*** Opening of Data provided ***

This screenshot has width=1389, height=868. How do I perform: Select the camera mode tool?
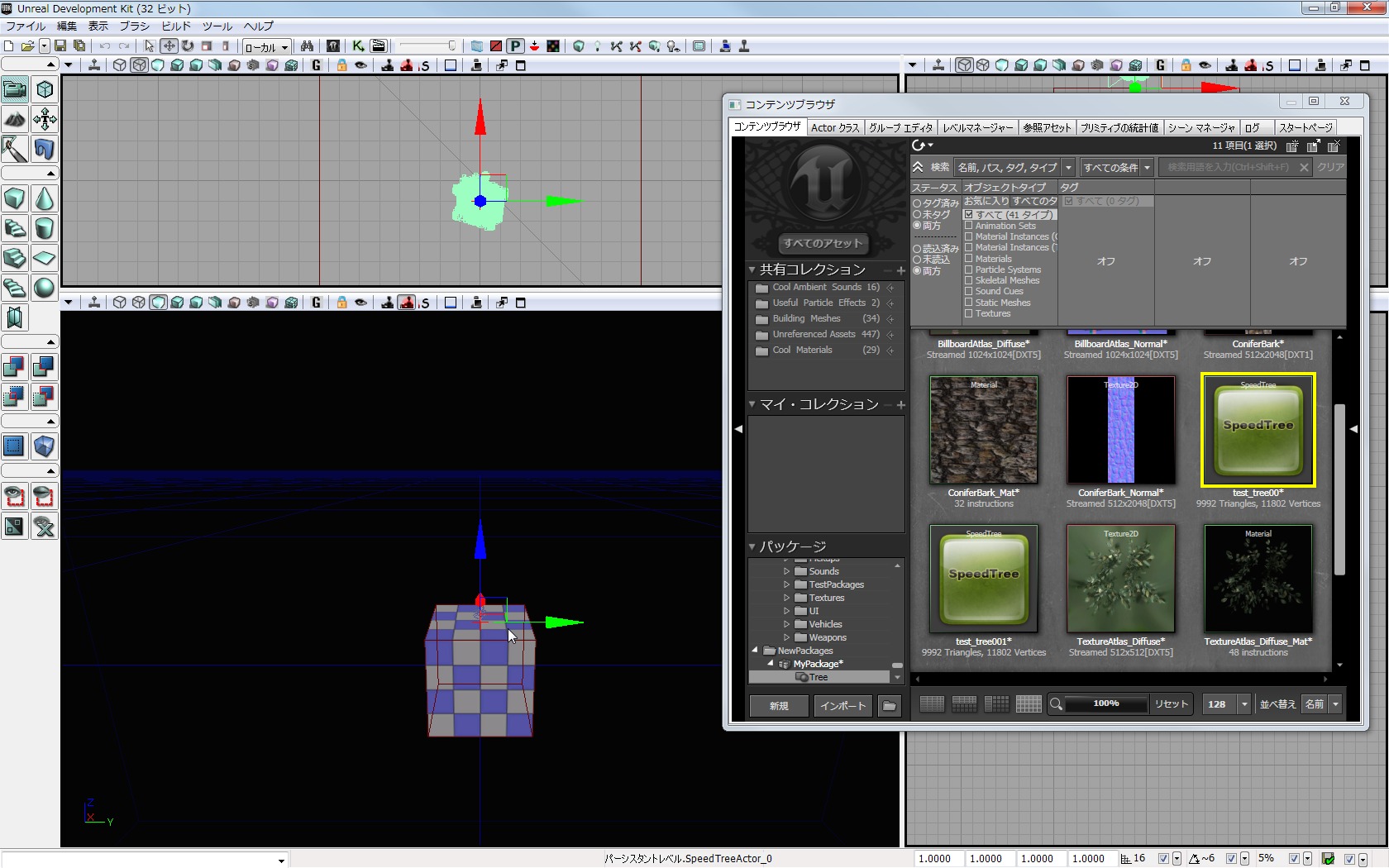click(x=15, y=89)
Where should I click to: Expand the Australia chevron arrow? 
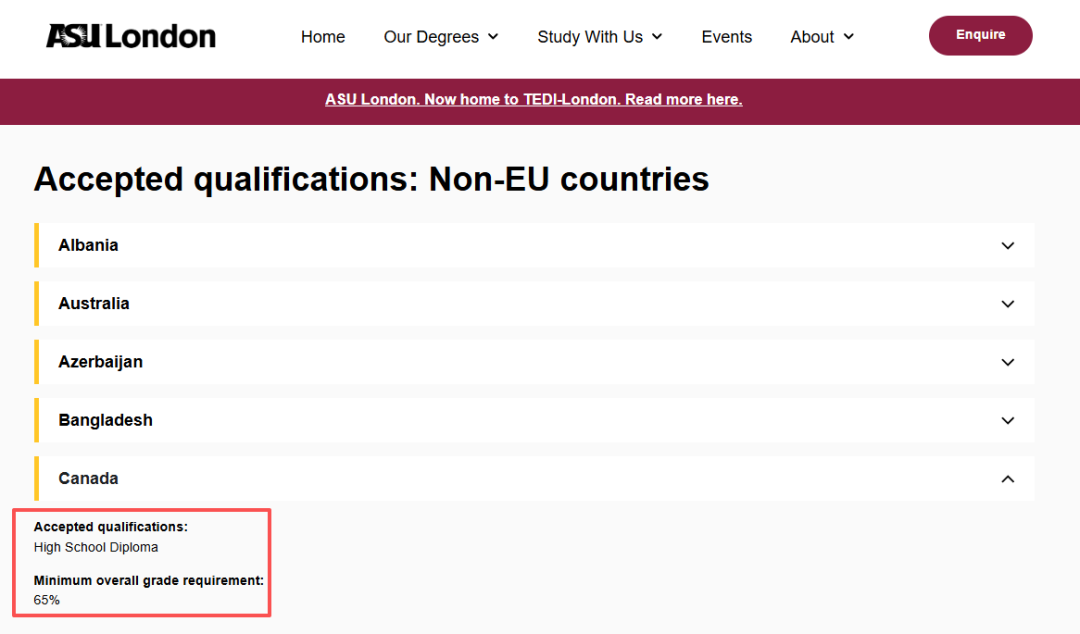[x=1008, y=304]
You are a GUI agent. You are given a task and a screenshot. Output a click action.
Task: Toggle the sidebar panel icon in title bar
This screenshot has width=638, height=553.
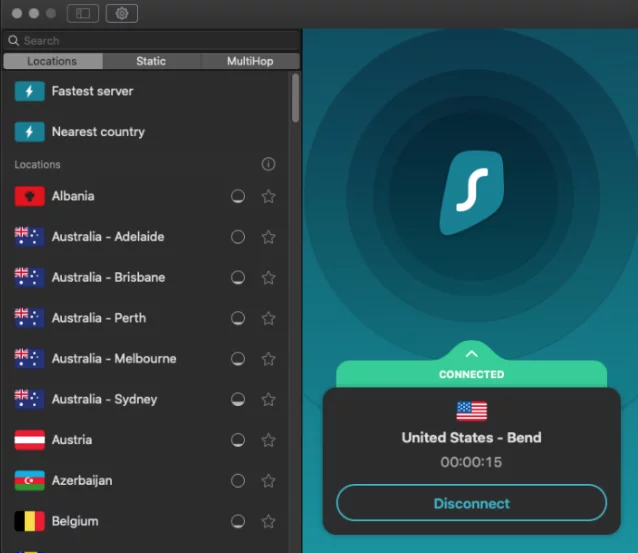[82, 13]
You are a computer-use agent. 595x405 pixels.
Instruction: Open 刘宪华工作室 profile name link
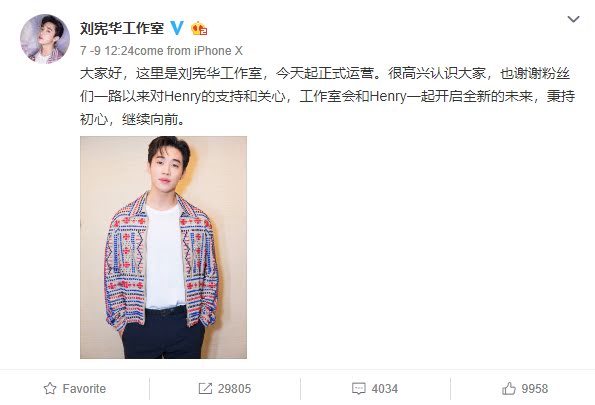click(122, 28)
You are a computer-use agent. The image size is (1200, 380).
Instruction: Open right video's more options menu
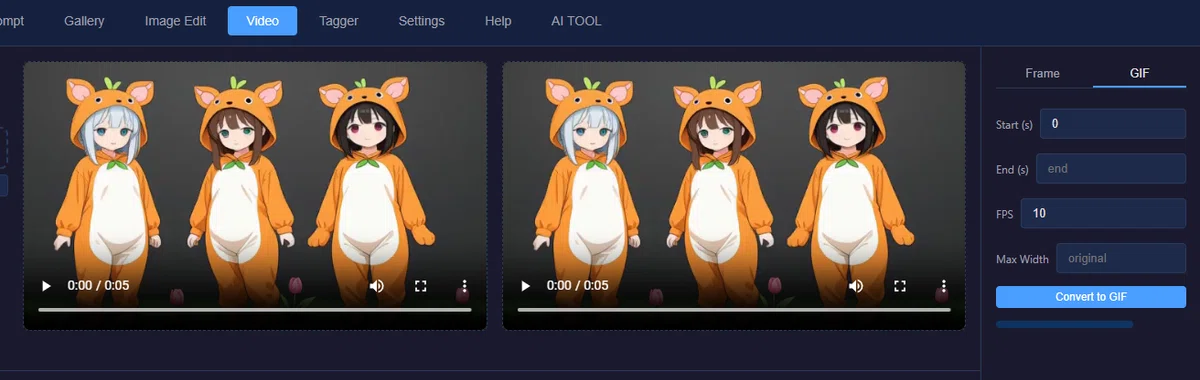point(944,286)
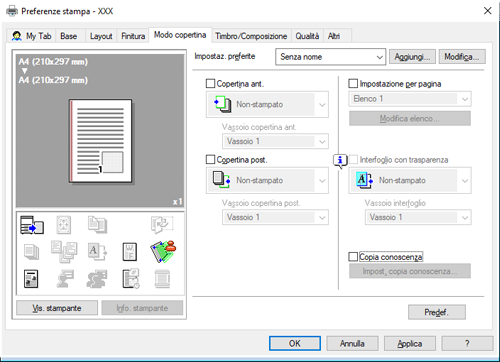This screenshot has width=500, height=362.
Task: Click the document with clock icon
Action: tap(131, 279)
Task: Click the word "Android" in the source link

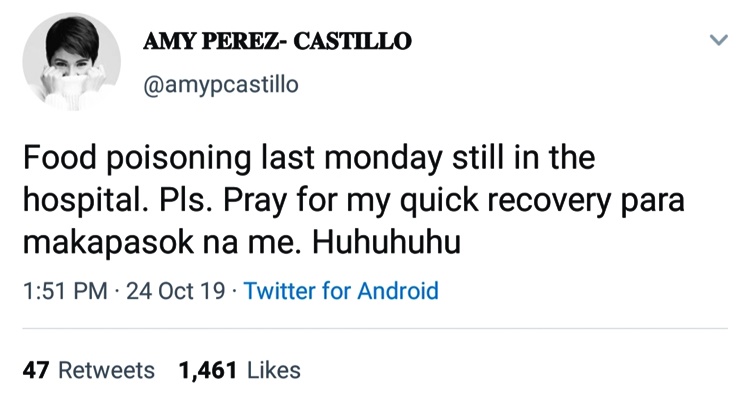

*** Close of Data provided ***

Your task
Output only the lines above from the line that holds "Instruction: Open 刘宪华工作室 profile name link" through the line that holds "You are a computer-use agent. The", both ends included, and exclude pictures.

Your response
Instruction: Open 刘宪华工作室 profile name link
click(122, 28)
You are a computer-use agent. The image size is (1200, 380).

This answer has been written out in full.